--- Start ---

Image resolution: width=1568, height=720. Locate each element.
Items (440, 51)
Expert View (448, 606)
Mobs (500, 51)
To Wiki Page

--- End ---

## TASK GOAL:
Rewrite every line of the items above as a numbered list, omitting any blank lines.

## WRITTEN ANSWER:
1. Image resolution: width=1568, height=720. Locate each element.
2. Items (440, 51)
3. Expert View (448, 606)
4. Mobs (500, 51)
5. To Wiki Page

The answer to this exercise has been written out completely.